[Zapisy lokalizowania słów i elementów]
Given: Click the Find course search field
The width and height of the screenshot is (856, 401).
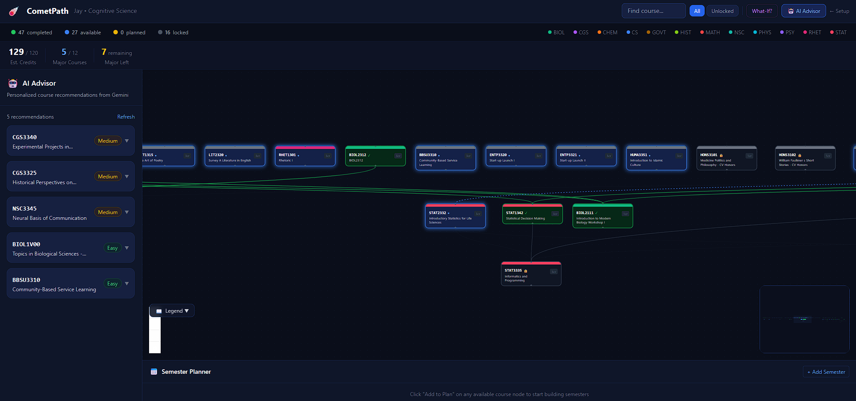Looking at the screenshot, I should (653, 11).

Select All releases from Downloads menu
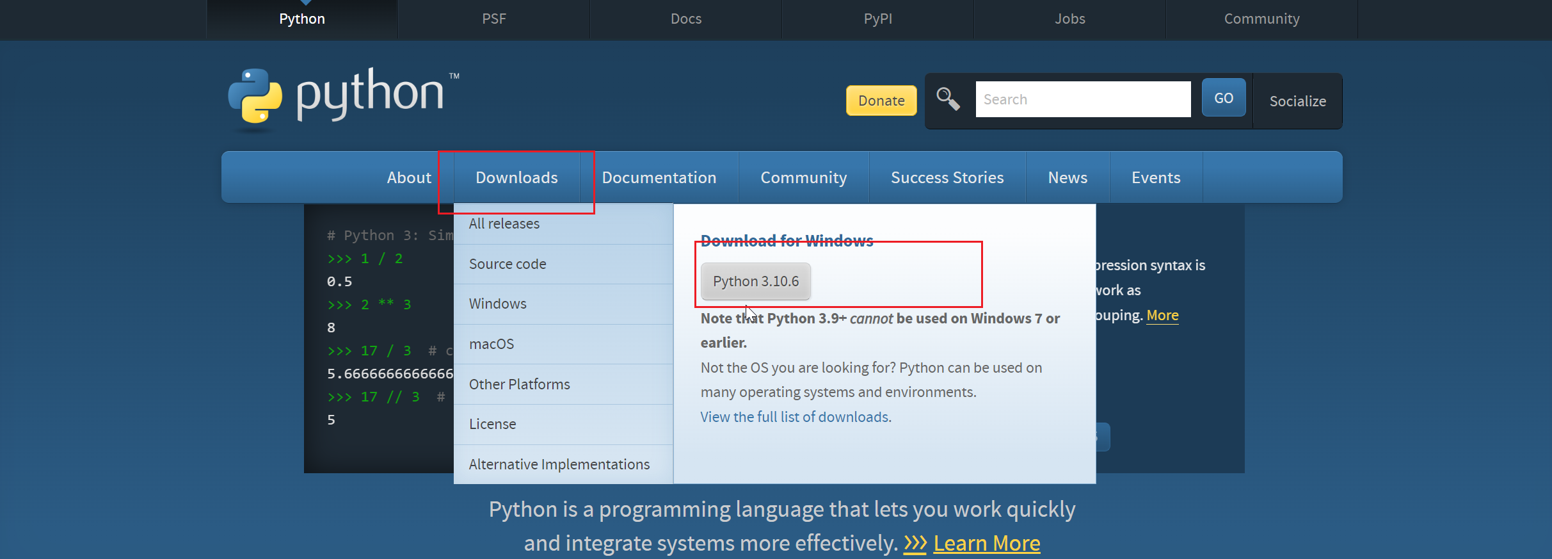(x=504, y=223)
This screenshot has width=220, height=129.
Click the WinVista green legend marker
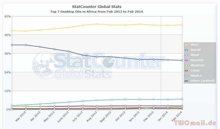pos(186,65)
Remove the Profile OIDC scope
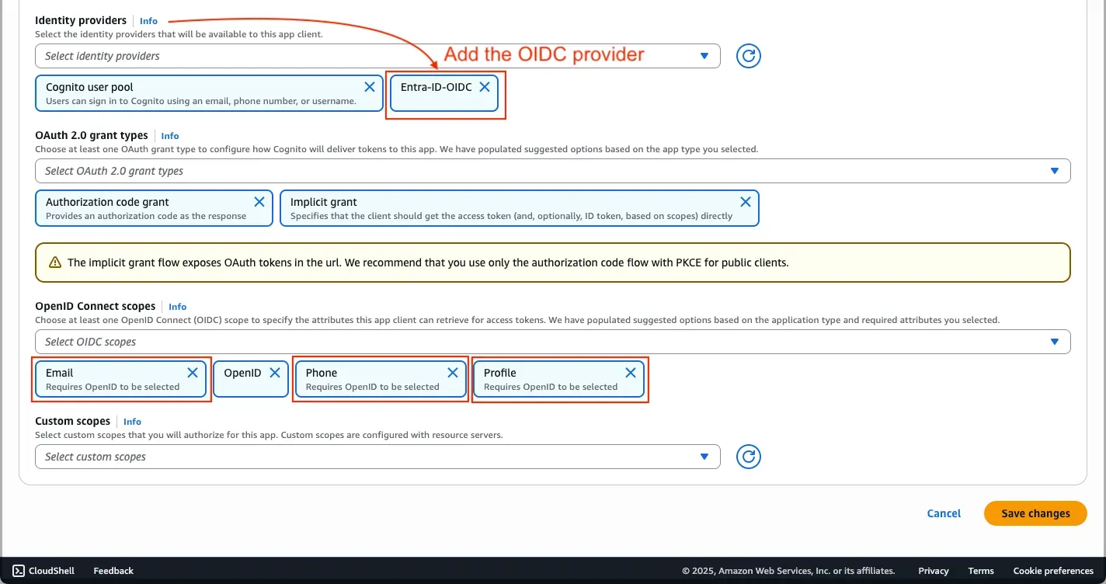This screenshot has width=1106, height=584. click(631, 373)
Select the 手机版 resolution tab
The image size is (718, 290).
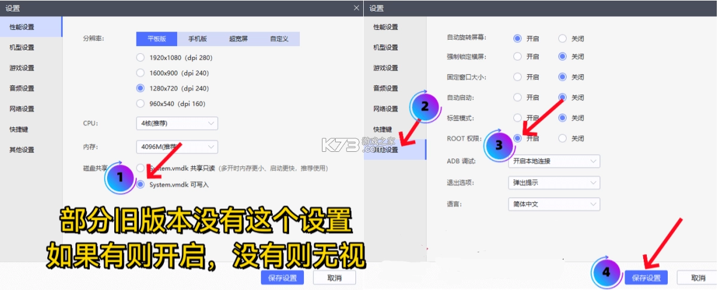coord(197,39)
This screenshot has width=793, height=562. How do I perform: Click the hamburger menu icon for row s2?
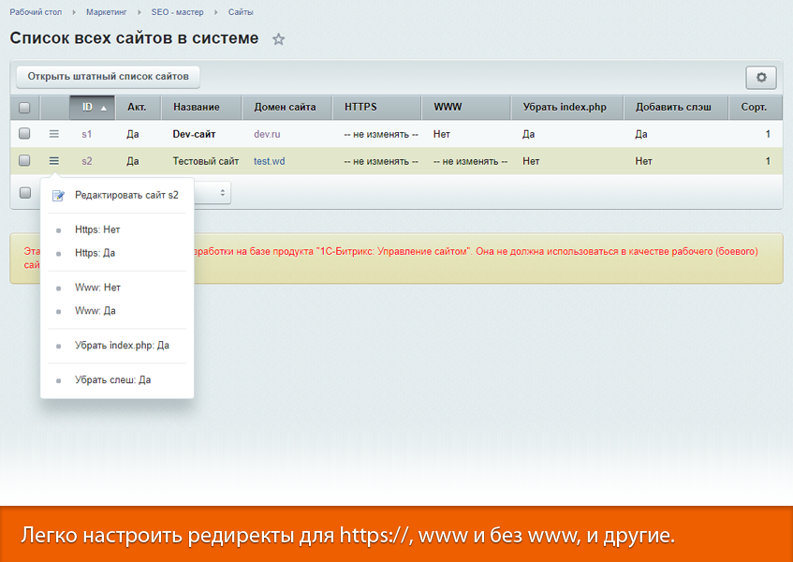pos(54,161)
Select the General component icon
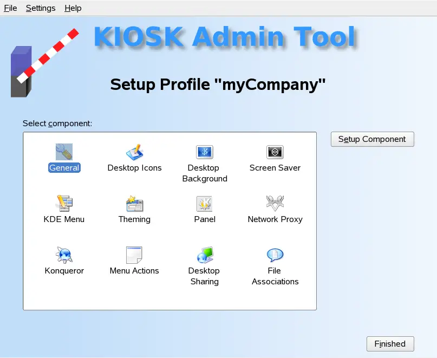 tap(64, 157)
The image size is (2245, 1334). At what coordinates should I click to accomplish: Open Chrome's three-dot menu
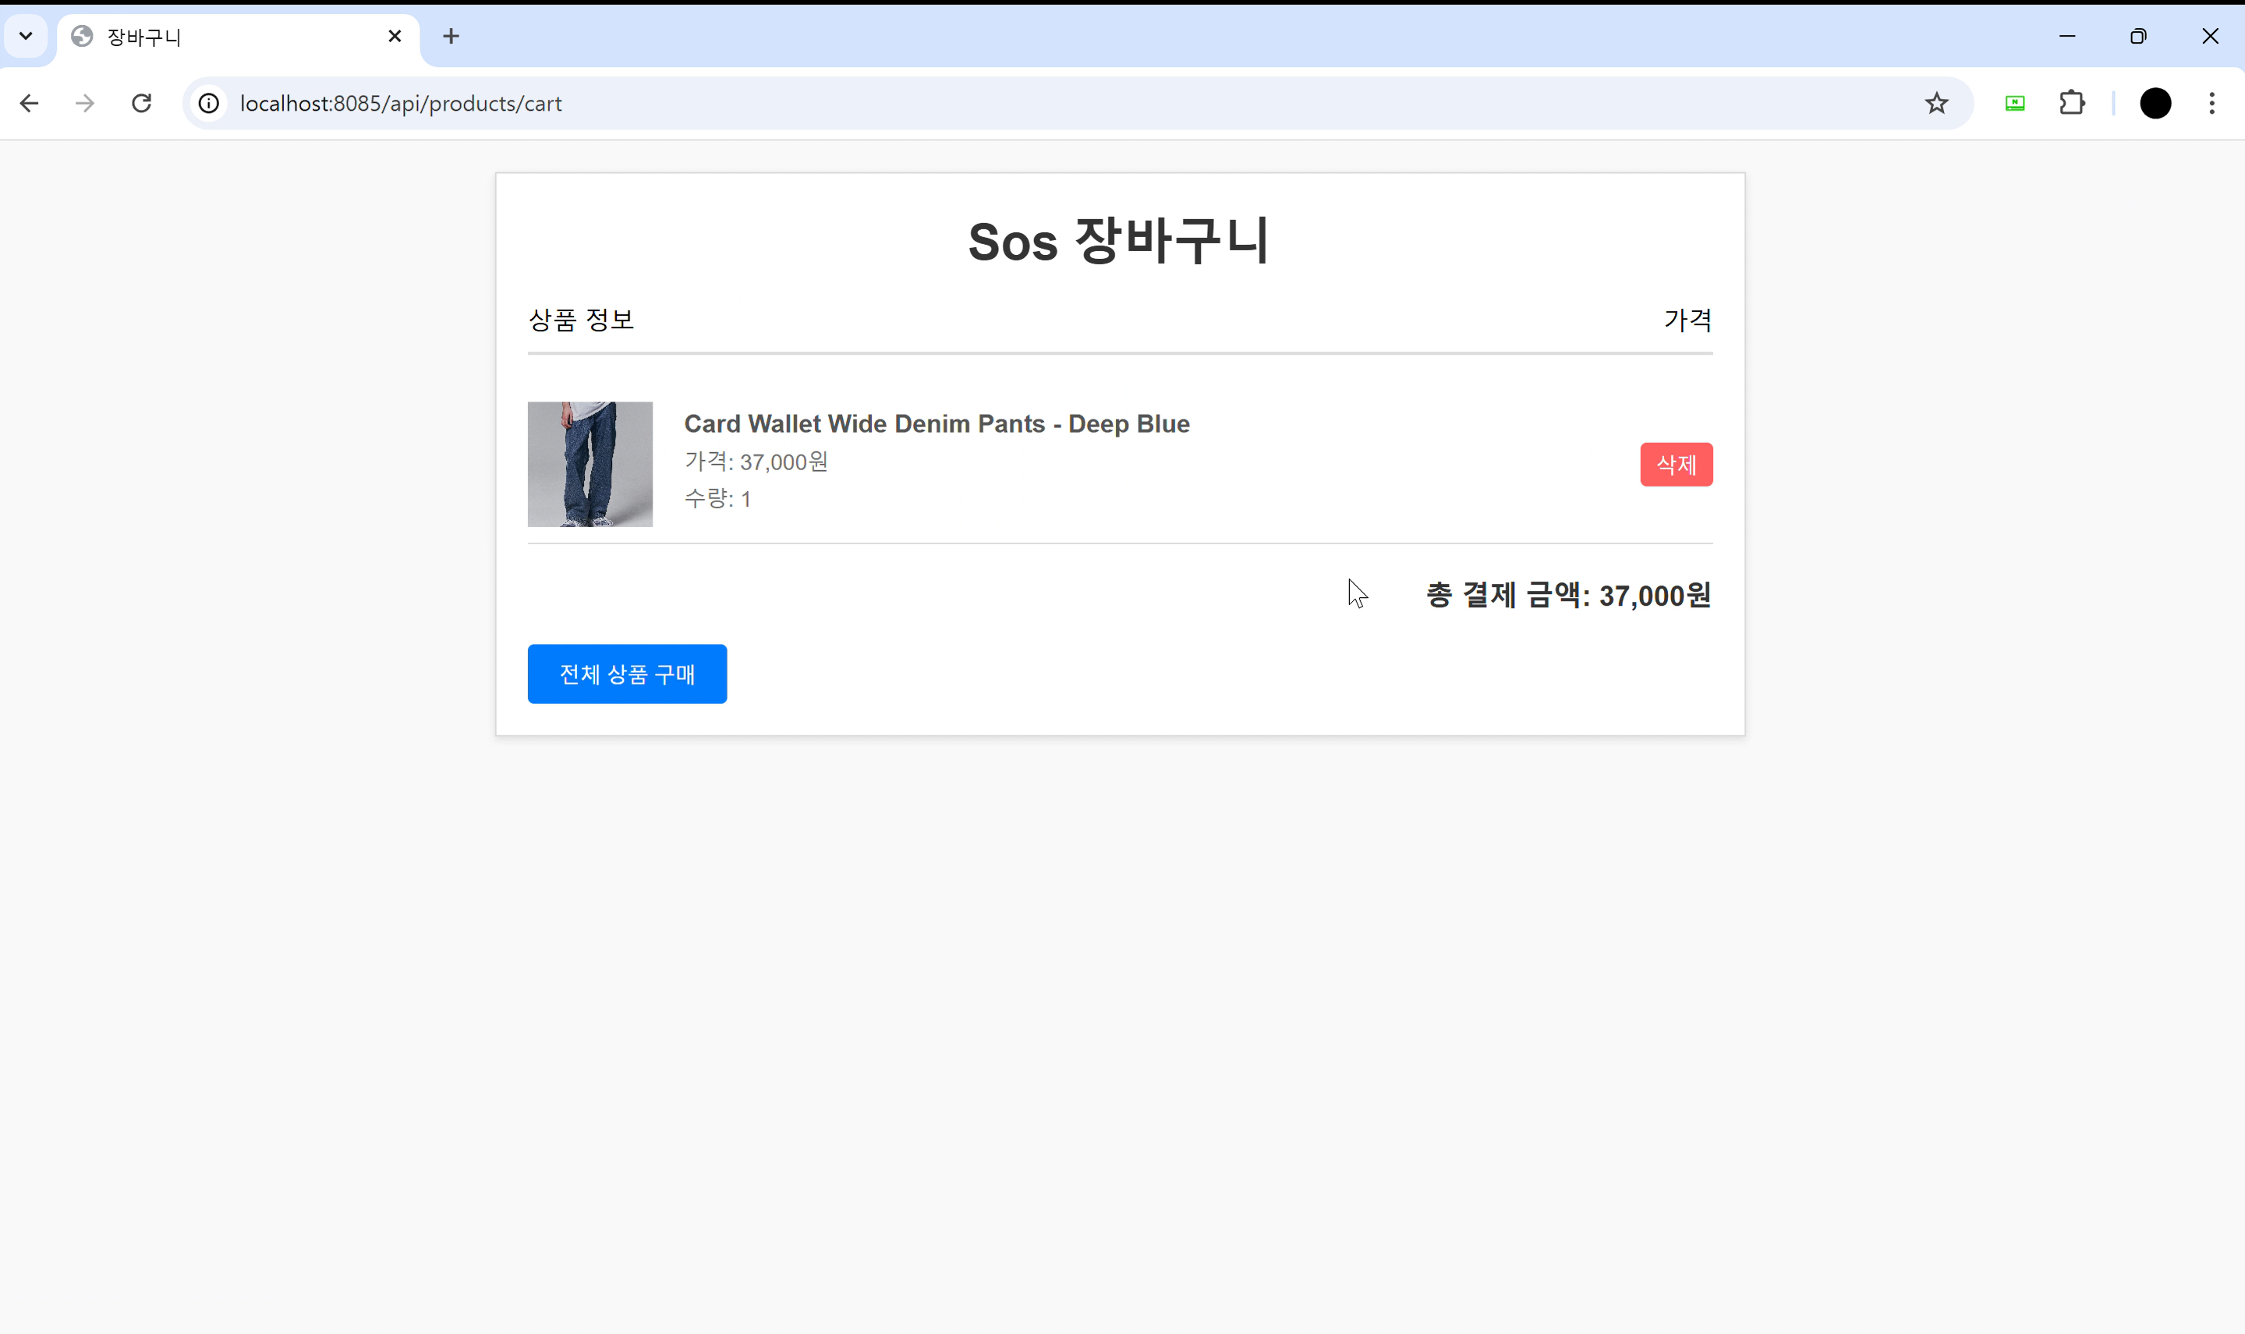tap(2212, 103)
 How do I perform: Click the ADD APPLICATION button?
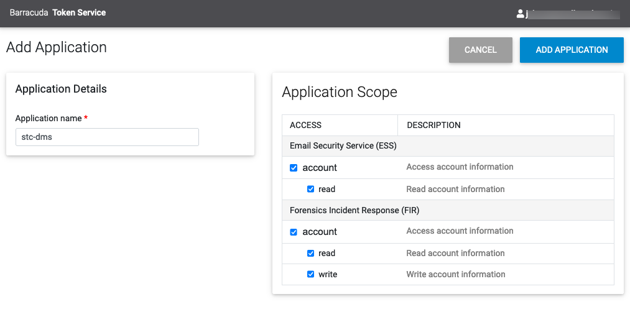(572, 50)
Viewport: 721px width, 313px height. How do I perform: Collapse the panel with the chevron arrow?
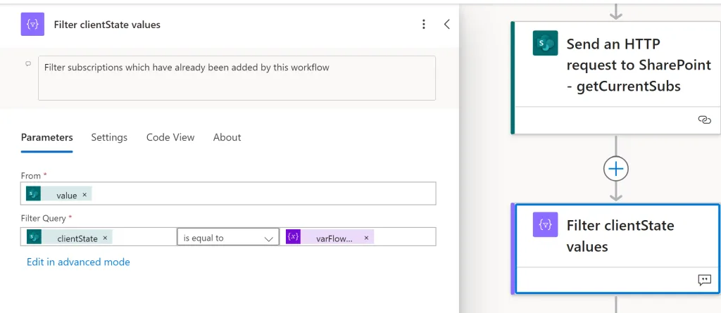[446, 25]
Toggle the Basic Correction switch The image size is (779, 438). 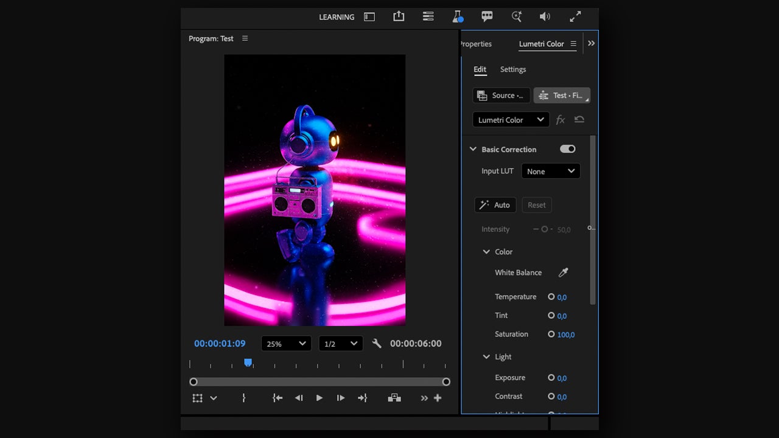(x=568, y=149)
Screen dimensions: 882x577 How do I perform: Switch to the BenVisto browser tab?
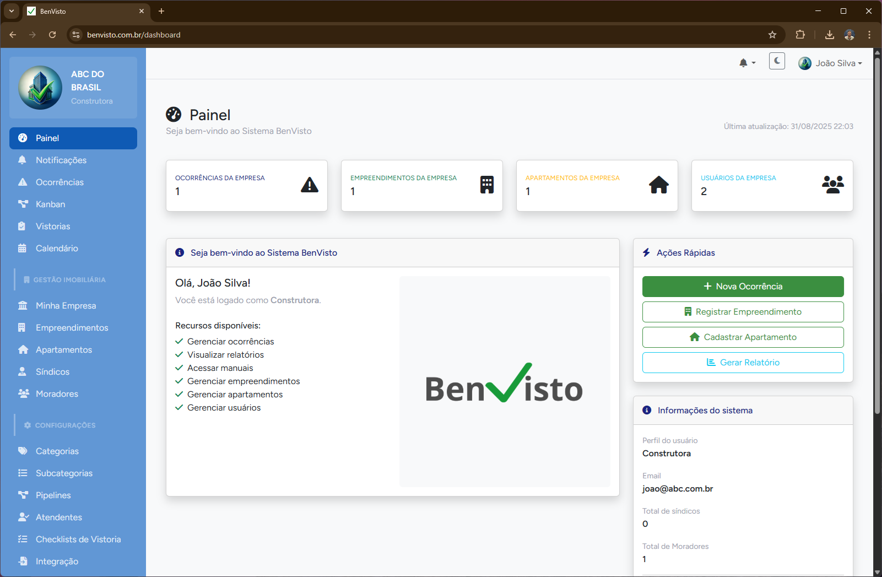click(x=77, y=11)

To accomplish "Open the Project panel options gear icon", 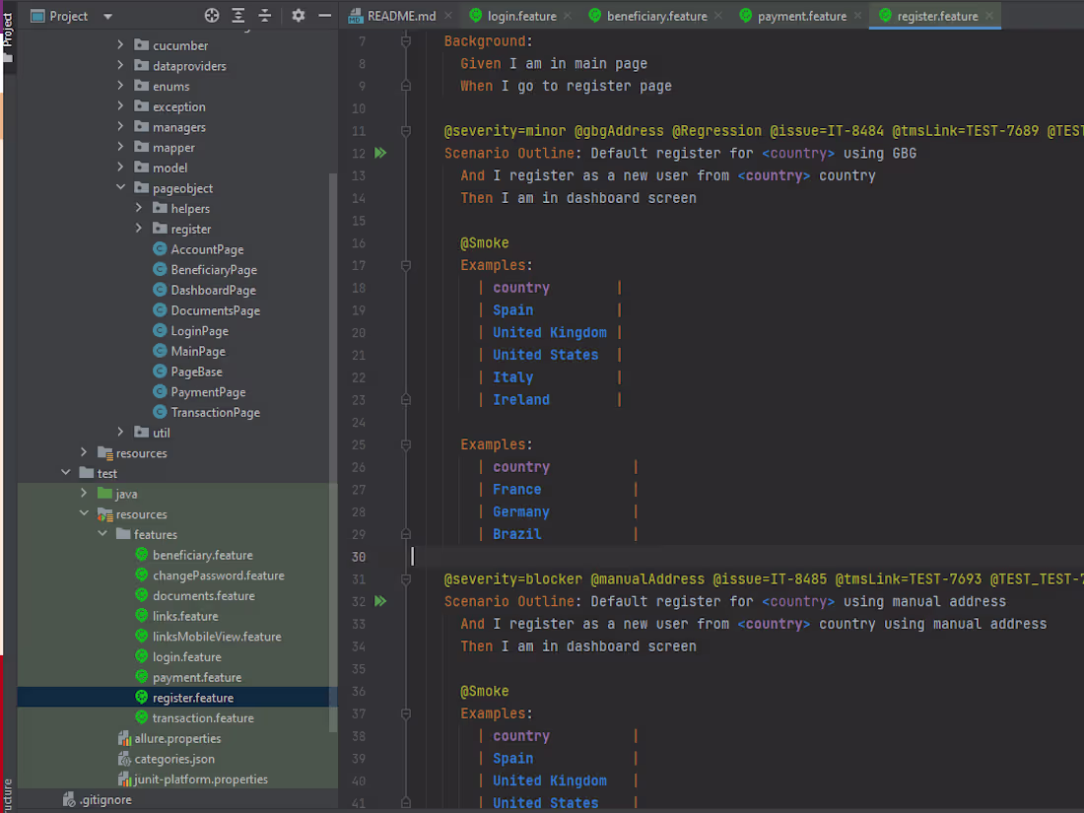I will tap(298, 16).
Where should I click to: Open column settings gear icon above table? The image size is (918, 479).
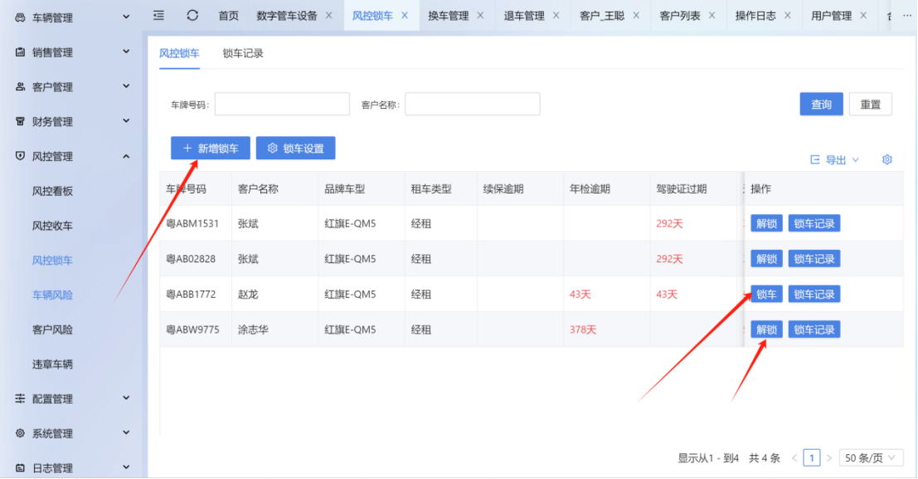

→ POSTAWIONE ZADANIE
Proszę przekształcić fragment zapisów od ich początku do wiersza zawierającego „pos(186,65)” włącznie w tabelę Markdown z kolumnami „Nr” i „Treść”, pomijając puste wiersze. Obrazów proszę nie umieszczać w odpowiedzi.

→ ODPOWIEDŹ NA ZADANIE
| Nr | Treść |
|---|---|
| 1 | Given: Click the Find course search field |
| 2 | The width and height of the screenshot is (856, 401). |
| 3 | Looking at the screenshot, I should (653, 11). |
| 4 | Select All releases from Downloads menu |
| 5 | (x=504, y=223) |
| 6 | This screenshot has width=220, height=129. |
| 7 | Click the WinVista green legend marker |
| 8 | pos(186,65) |